▶ [EXERCISE DESCRIPTION]:
Rewrite the records below as a numbered list, starting from the first line and going on through the line containing "(1546, 78).", leaving out any blank lines.

GIVEN RECORDS START

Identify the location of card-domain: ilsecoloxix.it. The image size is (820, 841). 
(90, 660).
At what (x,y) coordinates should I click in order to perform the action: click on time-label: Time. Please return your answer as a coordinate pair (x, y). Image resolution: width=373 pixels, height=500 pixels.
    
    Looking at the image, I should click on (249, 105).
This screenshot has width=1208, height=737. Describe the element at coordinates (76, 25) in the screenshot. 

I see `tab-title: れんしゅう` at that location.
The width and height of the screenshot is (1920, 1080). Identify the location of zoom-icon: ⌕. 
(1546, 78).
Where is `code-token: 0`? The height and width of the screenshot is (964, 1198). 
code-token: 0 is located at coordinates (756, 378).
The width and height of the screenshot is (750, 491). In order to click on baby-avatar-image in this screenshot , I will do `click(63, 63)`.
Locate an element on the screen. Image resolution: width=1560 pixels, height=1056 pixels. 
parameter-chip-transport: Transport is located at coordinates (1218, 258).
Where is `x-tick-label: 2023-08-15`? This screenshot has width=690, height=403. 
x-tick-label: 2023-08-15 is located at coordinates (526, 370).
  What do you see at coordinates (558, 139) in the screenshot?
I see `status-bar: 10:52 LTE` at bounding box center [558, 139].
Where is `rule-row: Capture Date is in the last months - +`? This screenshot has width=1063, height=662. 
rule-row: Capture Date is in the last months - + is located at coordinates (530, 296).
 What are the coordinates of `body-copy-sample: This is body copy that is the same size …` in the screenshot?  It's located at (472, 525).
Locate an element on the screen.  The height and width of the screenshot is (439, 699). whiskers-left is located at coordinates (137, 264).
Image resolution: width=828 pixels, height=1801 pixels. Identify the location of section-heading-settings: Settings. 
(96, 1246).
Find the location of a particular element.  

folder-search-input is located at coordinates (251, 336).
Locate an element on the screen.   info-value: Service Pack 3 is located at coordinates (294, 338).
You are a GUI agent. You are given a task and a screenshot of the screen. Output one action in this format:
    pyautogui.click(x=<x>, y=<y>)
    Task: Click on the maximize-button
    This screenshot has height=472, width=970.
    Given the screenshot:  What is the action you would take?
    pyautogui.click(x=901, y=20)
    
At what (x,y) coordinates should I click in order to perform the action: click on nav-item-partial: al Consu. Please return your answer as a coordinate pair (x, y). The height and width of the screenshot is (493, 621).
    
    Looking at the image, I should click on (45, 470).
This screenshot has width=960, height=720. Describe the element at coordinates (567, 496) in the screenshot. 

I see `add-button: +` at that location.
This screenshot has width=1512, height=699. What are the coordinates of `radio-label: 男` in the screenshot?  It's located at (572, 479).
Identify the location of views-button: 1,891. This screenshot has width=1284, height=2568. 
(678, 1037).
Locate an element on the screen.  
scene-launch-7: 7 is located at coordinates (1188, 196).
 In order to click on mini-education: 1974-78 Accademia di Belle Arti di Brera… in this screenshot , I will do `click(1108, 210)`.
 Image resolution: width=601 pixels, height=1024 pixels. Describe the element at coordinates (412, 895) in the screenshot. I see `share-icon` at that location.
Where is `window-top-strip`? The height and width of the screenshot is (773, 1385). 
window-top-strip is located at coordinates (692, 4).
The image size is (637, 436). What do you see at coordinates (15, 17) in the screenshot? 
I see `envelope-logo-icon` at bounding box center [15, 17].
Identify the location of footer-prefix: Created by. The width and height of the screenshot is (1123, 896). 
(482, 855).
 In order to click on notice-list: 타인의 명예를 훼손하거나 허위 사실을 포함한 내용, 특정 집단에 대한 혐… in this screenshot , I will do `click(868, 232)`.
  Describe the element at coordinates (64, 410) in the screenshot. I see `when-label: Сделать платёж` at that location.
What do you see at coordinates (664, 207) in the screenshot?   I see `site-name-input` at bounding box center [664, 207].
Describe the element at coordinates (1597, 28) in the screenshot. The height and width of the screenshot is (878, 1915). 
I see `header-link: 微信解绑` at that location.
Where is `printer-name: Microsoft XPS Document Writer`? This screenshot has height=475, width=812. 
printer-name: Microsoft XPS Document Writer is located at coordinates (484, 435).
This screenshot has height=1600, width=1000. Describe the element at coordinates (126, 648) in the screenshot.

GIVEN RECORDS END

▶ [ANSWER]:
1. Identify the location of card-domain: ilsecoloxix.it. The image size is (820, 841). 
2. (90, 660).
3. At what (x,y) coordinates should I click in order to perform the action: click on time-label: Time. Please return your answer as a coordinate pair (x, y). Image resolution: width=373 pixels, height=500 pixels.
4.     Looking at the image, I should click on (249, 105).
5. This screenshot has width=1208, height=737. Describe the element at coordinates (76, 25) in the screenshot. 
6. I see `tab-title: れんしゅう` at that location.
7. The width and height of the screenshot is (1920, 1080). Identify the location of zoom-icon: ⌕. 
8. (1546, 78).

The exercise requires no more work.